**ABOUT THIS TASK**
Could you copy out every one of the rows below word for word, leaving the pictures out?

┄┄┄┄┄┄┄┄┄┄┄┄┄┄┄┄┄┄┄┄

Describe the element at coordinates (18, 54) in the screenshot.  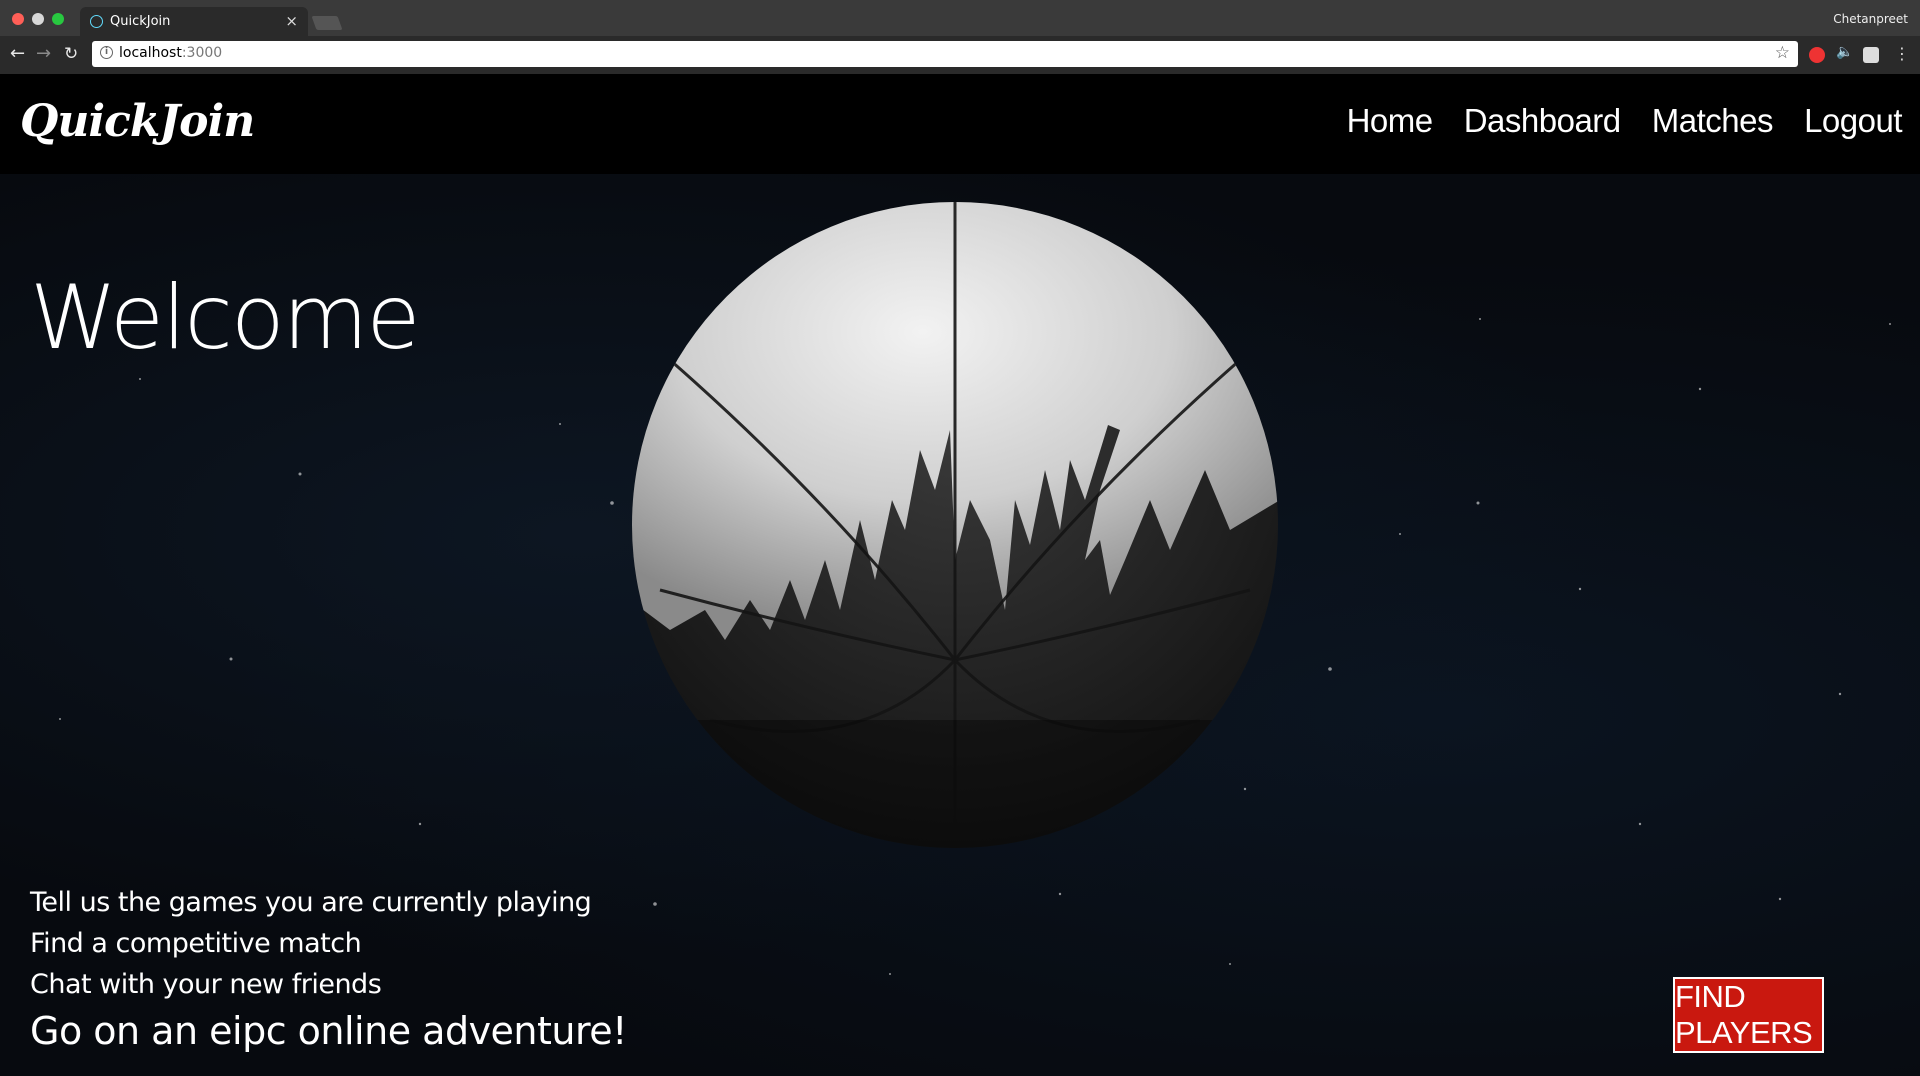
I see `back-icon: ←` at that location.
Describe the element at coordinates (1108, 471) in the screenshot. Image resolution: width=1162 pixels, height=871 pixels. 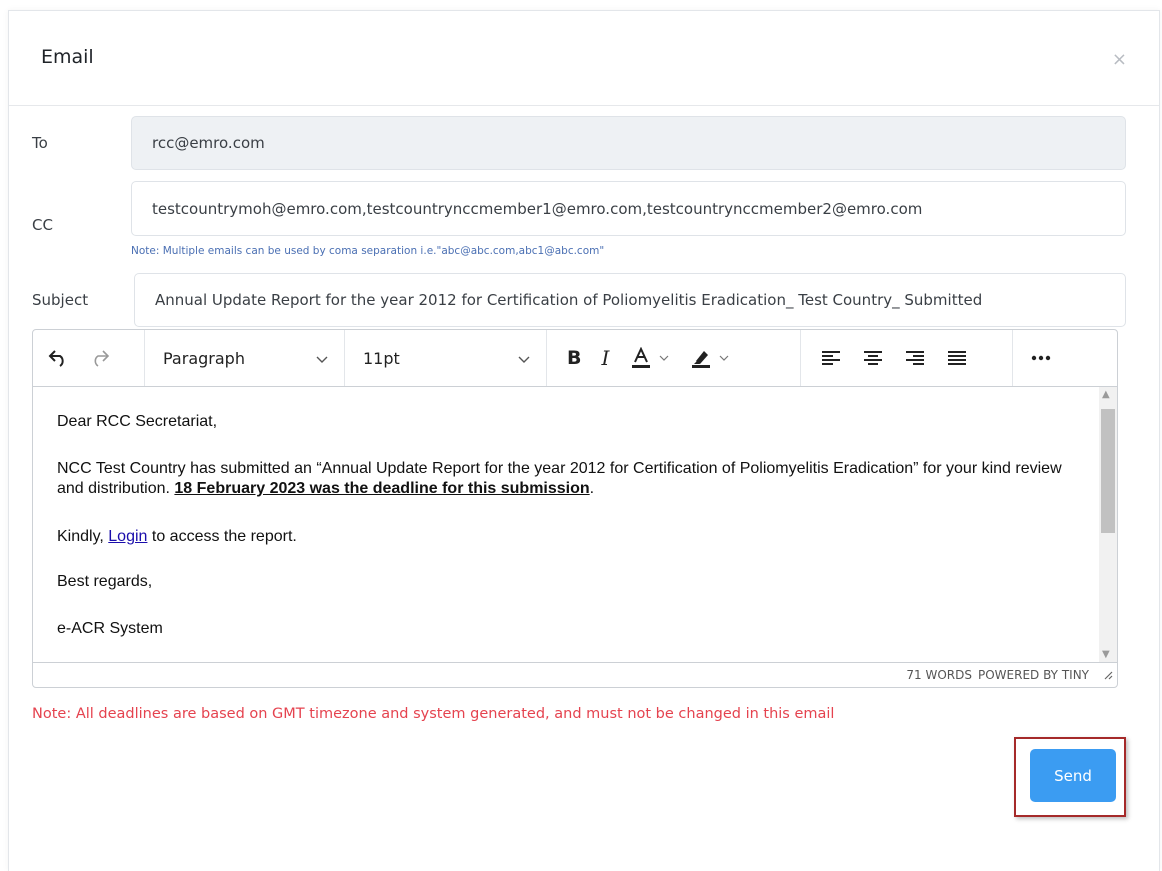
I see `scroll-thumb` at that location.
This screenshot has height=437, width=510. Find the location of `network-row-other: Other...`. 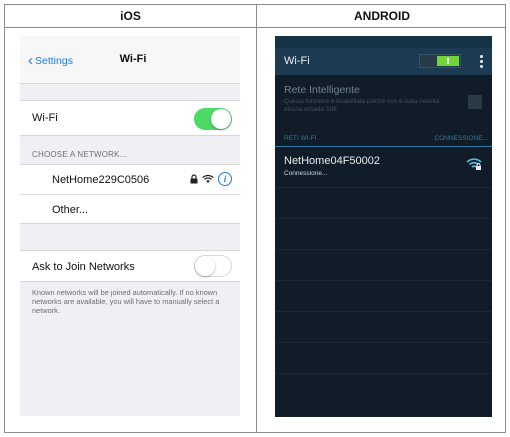

network-row-other: Other... is located at coordinates (130, 210).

┄┄┄┄┄┄┄┄┄┄┄┄┄┄┄┄┄┄┄┄

**RESPONSE TO THIS TASK**
Describe the element at coordinates (18, 54) in the screenshot.  
I see `back-icon: ←` at that location.
Describe the element at coordinates (1108, 471) in the screenshot. Image resolution: width=1162 pixels, height=871 pixels. 
I see `scroll-thumb` at that location.
This screenshot has height=437, width=510. Find the location of `network-row-other: Other...`. 

network-row-other: Other... is located at coordinates (130, 210).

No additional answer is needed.